◆ **About this task**:
Hand back all of the records exactly as they read.

◆ **Supplied material**:
++++++++++++++++++++
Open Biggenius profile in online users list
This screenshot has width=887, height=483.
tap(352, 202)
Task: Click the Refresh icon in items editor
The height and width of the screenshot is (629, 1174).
++++++++++++++++++++
◆ **Answer to the problem**:
Open Biggenius profile in online users list
This screenshot has width=887, height=483.
tap(352, 202)
Task: Click the Refresh icon in items editor
The height and width of the screenshot is (629, 1174).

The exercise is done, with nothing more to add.